Unterdessen sind nicht nur konventionelle Redaktionen aktiv, sondern auch Tausende Wikileaks-Sympathisanten im Netz. Sie haben die von Amazon vor die Tür gesetzte Wikileaks-Seite weltweit hundertfach gespiegelt, also auf Hunderte dezentrale Server kopiert. Unter CrowdLeak.net ist eines von vielen Crowdsourcing-Portalen ins Leben gerufen worden, um den Schwarm unabhängig von Zeitungsredaktionen in den Dokumenten suchen zu lassen. Auch Onlinespiele wie Cablegame und Co zeigen: Wikileaks hat eine breite Basis unter den Netzbewohnern.
Gleichzeitig steht die breite Öffentlichkeit der Fülle neuer Informationen über das schmutzige Gesicht des Krieges und der Radikalität des diplomatischen Tons jenseits des berühmten diplomatischen Parketts überwältigt, irritiert und verunsichtert gegenüber. Verblüfft warten Leser und User auf den nächsten großen Coup.
Das Ringen zwischen der US-Regierung und den Wikileaks-Aktivisten und ihren Sympathisanten setzt sich dabei im Hintergrund fort. Das US-Justizministerium sucht seit Monaten fieberhaft nach Gründen für eine Anklage Assanges, während die Geldflüsse an Wikileaks in den USA massiv behindert werden. Seit einigen Tagen ist nun öffentlich, dass der Dienstleister Twitter zur Herausgabe persönlicher Daten von tatsächlichen oder vermeintlichen Wikileaks-Akteuren gezwungen wurde. Die Justizbehörden sind offenbar noch nicht besonders weit in ihren Ermittlungen.
Aber der Geist will nicht mehr zurück in die Flasche. Eine juristische Handhabe gegen die Whistleblowingplattform ist mehr als fraglich. Der Freedom of Information Act sollte Wikileaks und Assange schützen. Auch wenn sich amerikanische Journalistenorganisationen vielfach distanziert haben, wie der Miami Herald berichtet:
Dazu kommen die täglichen neuen Storys aus den circa 250.000 Depeschen auf. Geheime Satellitenprogramme, Spekulationen über den Verlust der deutschen Führungsrolle beim Thema Klimawandelbekämpfung, Staatsgeheimnisse des Vatikan, versunkene Schätze …
Die Auseinandersetzung wird von Dauer sein. Die Fragen liegen auf dem Tisch und warten auf Antworten.
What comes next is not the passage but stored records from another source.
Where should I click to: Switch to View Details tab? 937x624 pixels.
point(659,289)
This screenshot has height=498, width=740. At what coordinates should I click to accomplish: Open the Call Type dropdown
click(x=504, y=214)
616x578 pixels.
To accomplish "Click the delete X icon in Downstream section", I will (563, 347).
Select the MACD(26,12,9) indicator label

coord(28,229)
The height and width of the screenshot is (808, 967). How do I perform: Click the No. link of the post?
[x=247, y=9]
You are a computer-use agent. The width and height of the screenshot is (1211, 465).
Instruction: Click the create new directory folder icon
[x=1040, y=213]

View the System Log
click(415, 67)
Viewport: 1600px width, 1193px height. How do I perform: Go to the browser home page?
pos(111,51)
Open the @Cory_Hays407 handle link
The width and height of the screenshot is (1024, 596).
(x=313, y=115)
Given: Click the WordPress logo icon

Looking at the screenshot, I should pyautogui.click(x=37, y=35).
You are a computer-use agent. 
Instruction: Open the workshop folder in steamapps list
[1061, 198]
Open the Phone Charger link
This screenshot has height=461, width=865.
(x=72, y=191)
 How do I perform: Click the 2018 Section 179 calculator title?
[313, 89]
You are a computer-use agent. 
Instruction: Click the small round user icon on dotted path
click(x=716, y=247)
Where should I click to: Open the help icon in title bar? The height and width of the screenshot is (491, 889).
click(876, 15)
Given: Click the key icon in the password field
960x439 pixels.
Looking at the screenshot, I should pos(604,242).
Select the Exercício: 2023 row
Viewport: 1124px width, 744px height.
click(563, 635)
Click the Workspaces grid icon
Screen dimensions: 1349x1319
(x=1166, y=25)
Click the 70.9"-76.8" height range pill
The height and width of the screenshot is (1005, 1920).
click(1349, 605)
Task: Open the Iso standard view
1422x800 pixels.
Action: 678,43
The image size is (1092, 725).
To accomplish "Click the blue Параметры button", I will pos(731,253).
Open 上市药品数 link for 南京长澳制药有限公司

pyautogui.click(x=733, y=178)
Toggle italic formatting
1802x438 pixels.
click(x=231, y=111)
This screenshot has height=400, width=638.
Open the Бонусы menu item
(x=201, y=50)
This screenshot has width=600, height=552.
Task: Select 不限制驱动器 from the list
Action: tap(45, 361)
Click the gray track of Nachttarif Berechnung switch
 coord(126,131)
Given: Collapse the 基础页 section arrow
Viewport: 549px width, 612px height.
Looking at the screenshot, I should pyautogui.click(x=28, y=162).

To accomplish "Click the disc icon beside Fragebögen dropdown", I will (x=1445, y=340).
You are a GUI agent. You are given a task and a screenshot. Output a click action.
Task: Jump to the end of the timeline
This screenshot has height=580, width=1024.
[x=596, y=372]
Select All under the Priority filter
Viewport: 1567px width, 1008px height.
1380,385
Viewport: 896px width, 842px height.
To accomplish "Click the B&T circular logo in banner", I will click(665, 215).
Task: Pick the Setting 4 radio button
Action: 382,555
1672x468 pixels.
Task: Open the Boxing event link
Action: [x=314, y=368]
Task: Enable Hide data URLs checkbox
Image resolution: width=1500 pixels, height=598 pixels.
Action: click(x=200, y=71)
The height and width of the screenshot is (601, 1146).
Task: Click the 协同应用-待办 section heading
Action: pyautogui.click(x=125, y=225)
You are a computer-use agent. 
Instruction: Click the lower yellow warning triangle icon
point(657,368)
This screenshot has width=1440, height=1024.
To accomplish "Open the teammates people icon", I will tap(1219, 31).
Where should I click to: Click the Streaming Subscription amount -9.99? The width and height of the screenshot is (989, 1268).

Ist Whistleblowing eine neue Form des Journalismus? Gar überlebenswichtig für eine Demokratie im 21. Jahrhundert? Oder ist es eine digitale Form der Subversion, die das Funktionieren von Staat und Gesellschaft gefährdet? Mit einem Mann an der Spitze, den die Süddeutsche Zeitung im Versuch eines Psychogramms als Gegenverschwörer charakterisierte, den der berühmt berüchtigte amerikanische Radiomoderator Rush Limbaugh gerne am nächsten Baum hängen sehen würde, der als Terrorist gejagt werden sollte, wie es die schwer erträglich Sarah Palin nach der Veröffentlichung forderte und dem der streitbare Onlinepionier Jaron Lanier in einem grauenhaft reaktionären Essay gerade erst “digitale Selbstjustiz” vorwarf.
Das Jahr eins nach Wikileaks ist also gerade erst der Anfang. Wikileaks und die vielen verwandten Portale könnten Staat und Gesellschaft, Journalismus und Öffentlichkeit nachhaltiger verändern, als wir es uns heute vorstellen können.
P.S.: auch der Autor weiß, dass wir nicht im tatsächlichen Jahr eins nach Wikileaks leben. Das Whistleblowingportal wurde ja bereits 2006 ins Leben gerufen. Aber für das digitale Whistleblowing im Allgemeinen und Wikileaks im Konkreten war keines der letzten Jahren so bedeutend wie das letzte. Ein Quantensprung.